Until 1965, Mexican immigration had never been numerically restricted, although it was certainly regulated in other ways, and although Mexicans were not exactly welcomed with open arms. (Witness the forced "repatriation" of Mexicans--including American citizens!--during the Depression, and "Operation Wetback" in the 1950s.) The Hart-Cellar Act of 1965 is remembered for abolishing quotas, but in fact, it placed a numerical ceiling on Western Hemisphere immigration to the U.S. for the first time. Compared to historic migration patterns, and particularly in light of American agricultural industry's dependence upon Mexican laborers, the ceilings established were, arguably, unrealistically low.

So, U.S. immigration policy can be blamed for creating a system in which Mexican immigrants became the largest and most identifiable class of "illegal aliens." Why, though, have the chattering classes picked up this phrase and run with it? Perhaps the answer lies in that seductive adjective "illegal," which offers a government-sanctioned way of portraying these people as lawbreakers. After all, you can't accurately label them all "criminals" (not that many don't do it anyway), since simply being in the U.S. undocumented is not, without more, a crime (except, maybe, in Arizona); deportation proceedings are civil. (Moreover, while there certainly exist undocumented immigrants who have committed crimes, immigration-related, violent, and otherwise, sociologists suggest that immigrants are on average more law-abiding than the native-born population.) 

Perhaps the noun "alien" is appealing, too, to those would taxonomize the Mexican as "the other." It's somewhat of a stretch to call Mexicans "foreign" considering that the blend of Spanish and Native influences that formed their culture is the very same that formed much of the American West, and considering how intertwined Mexican and American lives have been for both of our countries' history. But if even the government calls them "aliens"...

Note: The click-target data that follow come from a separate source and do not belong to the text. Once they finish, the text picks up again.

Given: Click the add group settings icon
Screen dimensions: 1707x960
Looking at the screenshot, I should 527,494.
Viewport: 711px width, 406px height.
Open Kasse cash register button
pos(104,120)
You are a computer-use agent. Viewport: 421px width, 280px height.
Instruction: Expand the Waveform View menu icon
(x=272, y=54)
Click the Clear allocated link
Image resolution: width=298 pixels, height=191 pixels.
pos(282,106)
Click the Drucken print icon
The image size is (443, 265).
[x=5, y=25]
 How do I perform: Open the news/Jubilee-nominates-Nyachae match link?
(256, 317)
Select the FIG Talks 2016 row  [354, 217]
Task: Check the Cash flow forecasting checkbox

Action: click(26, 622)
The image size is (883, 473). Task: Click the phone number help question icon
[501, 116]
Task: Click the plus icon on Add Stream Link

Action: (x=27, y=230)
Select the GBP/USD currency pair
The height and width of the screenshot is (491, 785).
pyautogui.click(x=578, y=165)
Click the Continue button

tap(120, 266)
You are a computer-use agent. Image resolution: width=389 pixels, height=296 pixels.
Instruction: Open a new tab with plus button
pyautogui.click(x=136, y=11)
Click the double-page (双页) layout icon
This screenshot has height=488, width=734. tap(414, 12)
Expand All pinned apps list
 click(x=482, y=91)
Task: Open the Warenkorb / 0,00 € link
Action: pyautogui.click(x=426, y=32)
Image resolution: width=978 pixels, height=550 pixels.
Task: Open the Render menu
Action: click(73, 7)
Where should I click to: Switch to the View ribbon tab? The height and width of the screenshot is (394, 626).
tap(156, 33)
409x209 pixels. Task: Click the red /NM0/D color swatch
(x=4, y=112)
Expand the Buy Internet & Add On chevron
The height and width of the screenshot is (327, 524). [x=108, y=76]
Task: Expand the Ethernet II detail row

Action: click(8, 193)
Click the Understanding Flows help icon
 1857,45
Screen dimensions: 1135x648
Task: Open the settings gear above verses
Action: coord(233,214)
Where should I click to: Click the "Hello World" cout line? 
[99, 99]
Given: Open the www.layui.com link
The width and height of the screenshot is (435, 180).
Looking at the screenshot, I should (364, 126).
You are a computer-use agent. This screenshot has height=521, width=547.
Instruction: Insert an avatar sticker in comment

Most nefarious to me, though, is when the "alien" drops off altogether and the adjective "illegal" is transmuted into noun, as when politicos rail against the masses of "illegals" running rampant through the land. It's not as though undocumented immigrants have some special claim to disregard for federal regulations. At any given moment someone not far from you is probably doing one or more of the following: smoking marijuana, selling cocaine, exceeding the speed limit in a national park, downloading pirated videos, possessing an unregistered firearm, or committing any number of the vaguely defined federal crimes that populate the U.S. Code. This week law students throughout the land are taking the bar exam and I don't doubt for a minute that some of these presumably law-respecting folk studied for it under the influence of Adderall that they didn't get from a prescription bottle with their name on it. Don't take it from me; take it from Ninth Circuit chief judge Alex Kozinski (no liberal, he): "You're (probably) a federal criminal." 

Now obviously, there are degrees of lawbreaking and lots of people believe that laws involving lines on the map matter more than any other (I seem to lack that chip), but I've never understood the assumption you sometimes hear from vernacular pundits that once you disregard one legal provision it's all just a slippery slope to rape and murder.